(Exercise prompt):
Each record below should be returned exactly, with its pictures left out.

(Stored items)
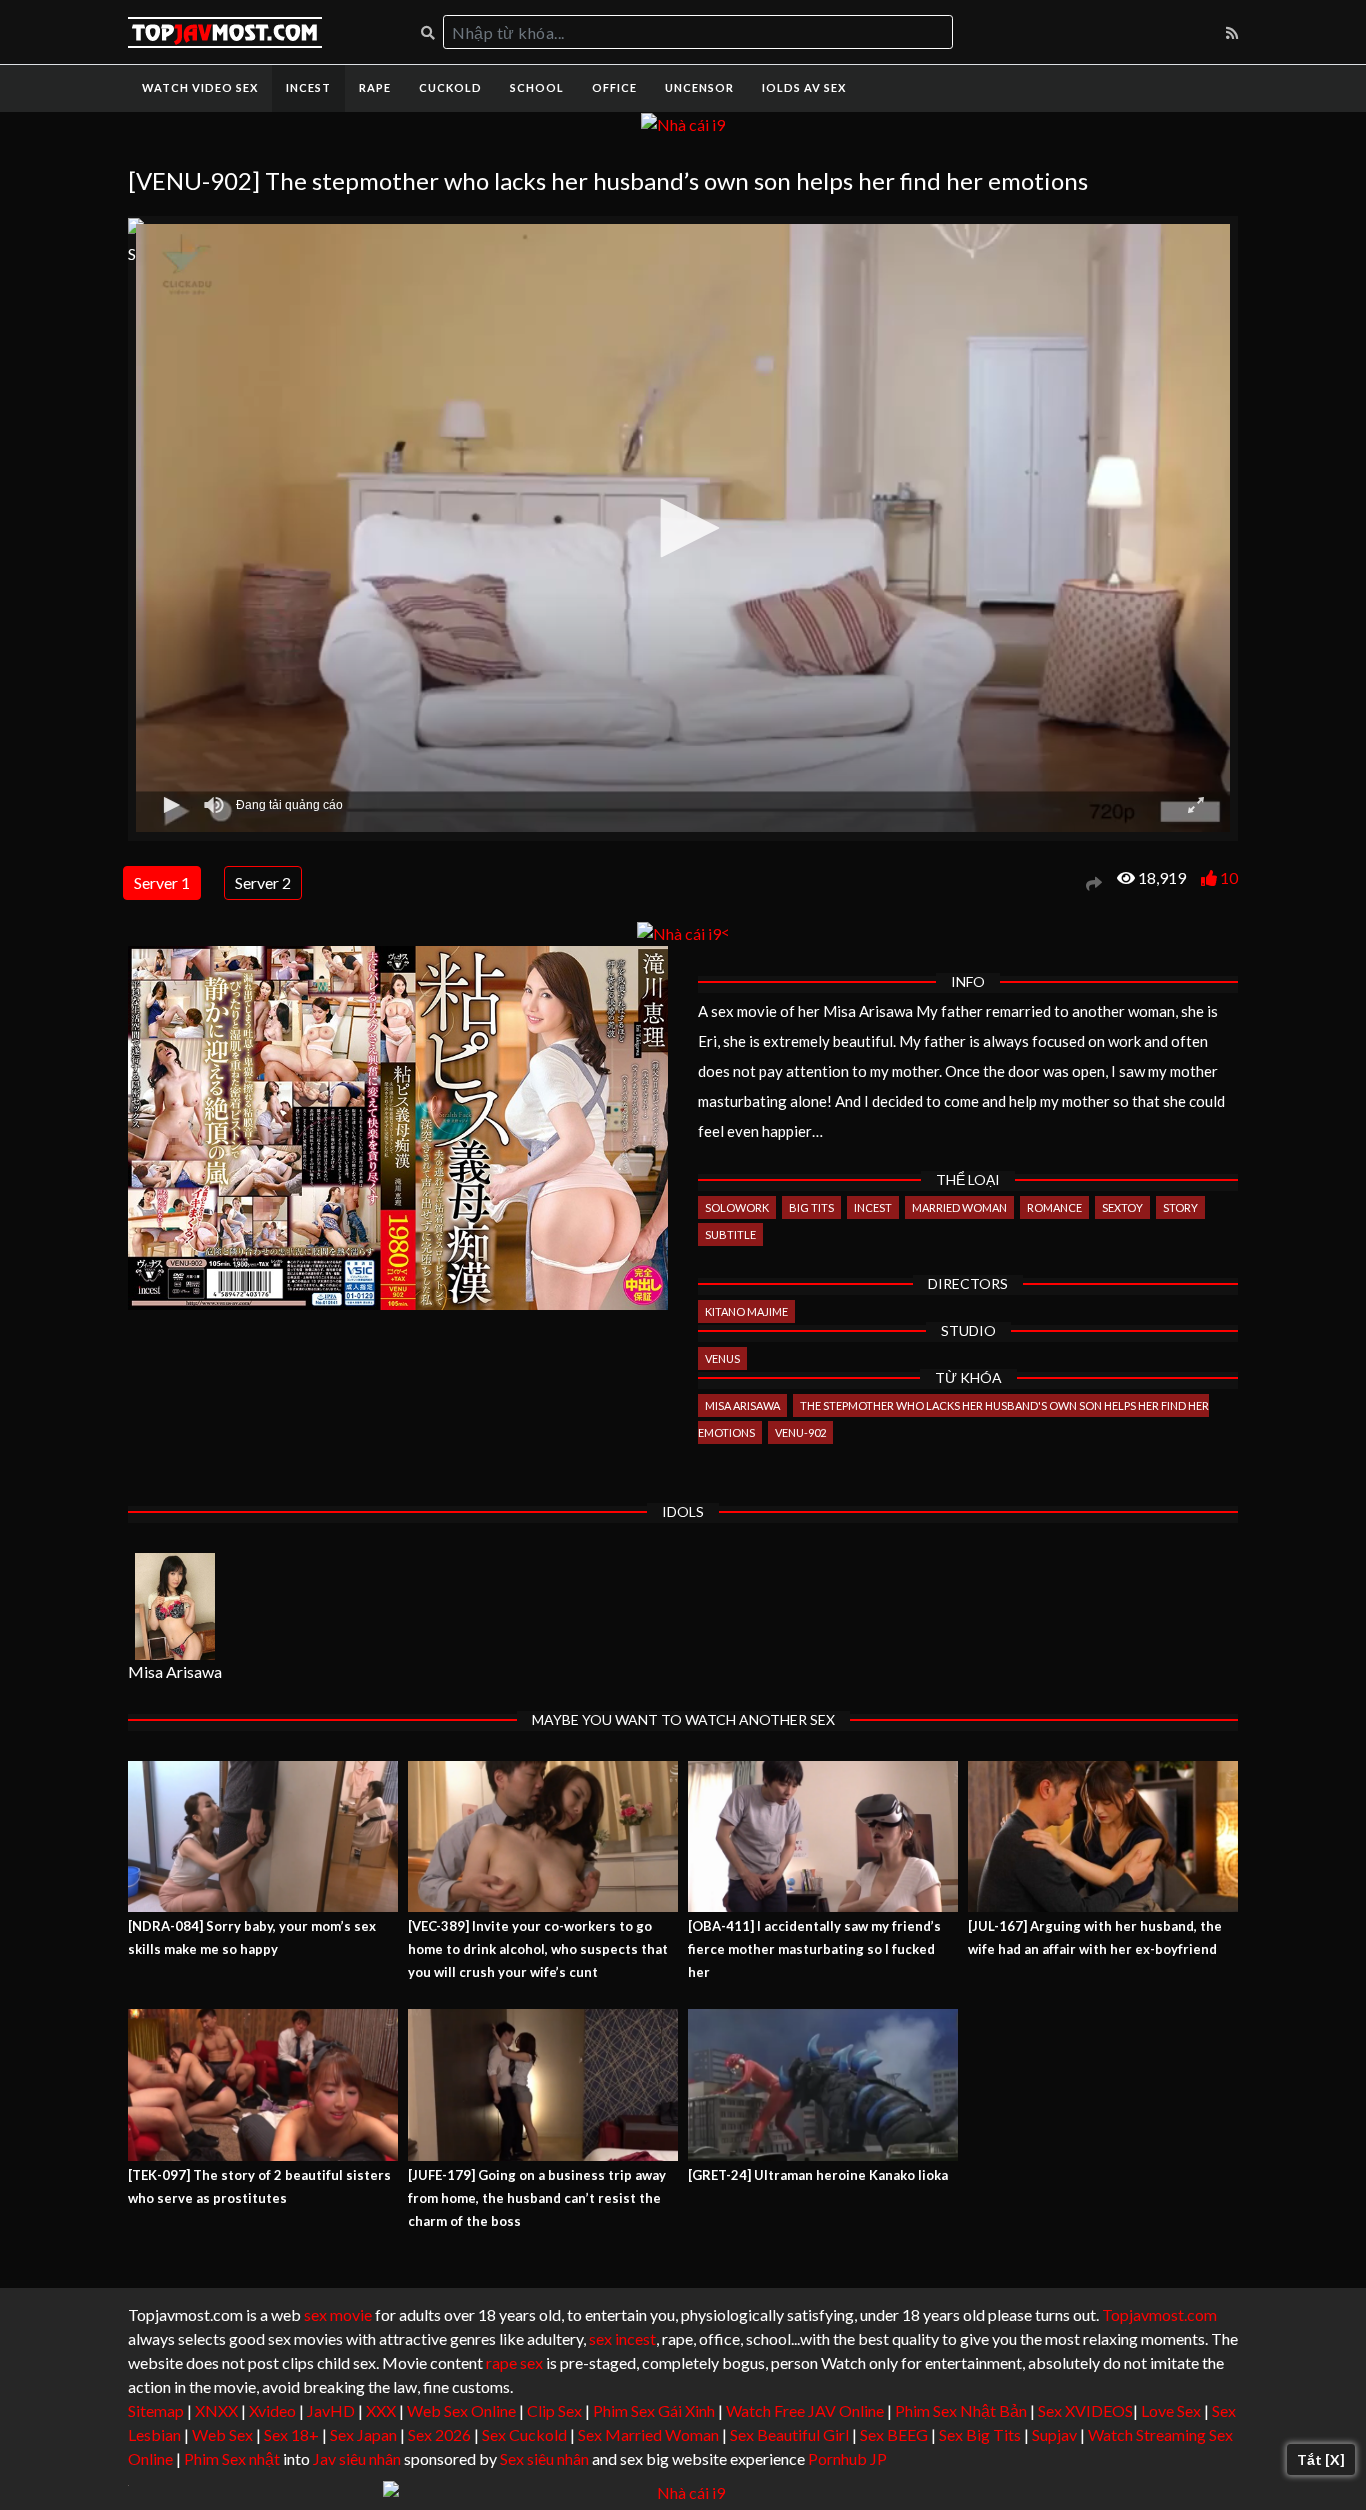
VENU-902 (800, 1432)
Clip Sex (554, 2410)
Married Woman (959, 1207)
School (537, 87)
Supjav (1054, 2434)
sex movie (338, 2314)
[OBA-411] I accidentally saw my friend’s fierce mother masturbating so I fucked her (814, 1949)
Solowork (737, 1207)
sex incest (622, 2338)
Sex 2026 (439, 2434)
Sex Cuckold (524, 2434)
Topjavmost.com (1159, 2314)
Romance (1054, 1207)
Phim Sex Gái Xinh (654, 2410)
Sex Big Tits (980, 2434)
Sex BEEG (894, 2434)
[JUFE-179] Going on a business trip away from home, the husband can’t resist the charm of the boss (537, 2198)
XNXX (216, 2410)
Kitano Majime (746, 1311)
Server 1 (162, 882)
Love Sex (1171, 2410)
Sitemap (156, 2410)
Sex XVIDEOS (1085, 2410)
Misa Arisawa (742, 1405)
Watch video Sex (200, 87)
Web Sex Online (461, 2410)
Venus (722, 1358)
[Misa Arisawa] (175, 1606)
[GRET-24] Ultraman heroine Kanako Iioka (818, 2175)
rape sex (514, 2362)
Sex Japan (363, 2434)
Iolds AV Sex (804, 87)
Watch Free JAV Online (805, 2410)
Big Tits (811, 1207)
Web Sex (222, 2434)
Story (1180, 1207)
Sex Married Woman (648, 2434)
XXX (381, 2410)
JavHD (331, 2410)
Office (614, 87)
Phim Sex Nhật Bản (961, 2410)
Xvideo (272, 2410)
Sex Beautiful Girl (789, 2434)
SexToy (1122, 1207)
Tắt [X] (1321, 2459)
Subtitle (730, 1234)
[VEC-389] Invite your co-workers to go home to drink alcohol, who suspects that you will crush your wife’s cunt (538, 1949)
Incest (308, 87)
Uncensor (699, 87)
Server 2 (263, 882)
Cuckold (450, 87)
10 (1229, 877)
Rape (375, 87)
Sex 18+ (291, 2434)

(Task output):
VENU-902 (800, 1432)
Clip Sex (554, 2410)
Married Woman (959, 1207)
School (537, 87)
Supjav (1054, 2434)
sex movie (338, 2314)
[OBA-411] I accidentally saw my friend’s fierce mother masturbating so I fucked her (814, 1949)
Solowork (737, 1207)
sex incest (622, 2338)
Sex 2026 (439, 2434)
Sex Cuckold (524, 2434)
Topjavmost.com (1159, 2314)
Romance (1054, 1207)
Phim Sex Gái Xinh (654, 2410)
Sex Big Tits (980, 2434)
Sex BEEG (894, 2434)
[JUFE-179] Going on a business trip away from home, the husband can’t resist the charm of the boss (537, 2198)
XNXX (216, 2410)
Kitano Majime (746, 1311)
Server 1 (162, 882)
Love Sex (1171, 2410)
Sitemap (156, 2410)
Sex XVIDEOS (1085, 2410)
Misa Arisawa (742, 1405)
Watch video Sex (200, 87)
Web Sex Online (461, 2410)
Venus (722, 1358)
[Misa Arisawa] (175, 1606)
[GRET-24] Ultraman heroine Kanako Iioka (818, 2175)
rape sex (514, 2362)
Sex Japan (363, 2434)
Iolds AV Sex (804, 87)
Watch Free JAV Online (805, 2410)
Big Tits (811, 1207)
Web Sex (222, 2434)
Story (1180, 1207)
Sex Married Woman (648, 2434)
XXX (381, 2410)
JavHD (331, 2410)
Office (614, 87)
Phim Sex Nhật Bản (961, 2410)
Xvideo (272, 2410)
Sex Beautiful Girl (789, 2434)
SexToy (1122, 1207)
Tắt [X] (1321, 2459)
Subtitle (730, 1234)
[VEC-389] Invite your co-workers to go home to drink alcohol, who suspects that you will crush your wife’s cunt (538, 1949)
Incest (308, 87)
Uncensor (699, 87)
Server 2 (263, 882)
Cuckold (450, 87)
10 (1229, 877)
Rape (375, 87)
Sex 18+ (291, 2434)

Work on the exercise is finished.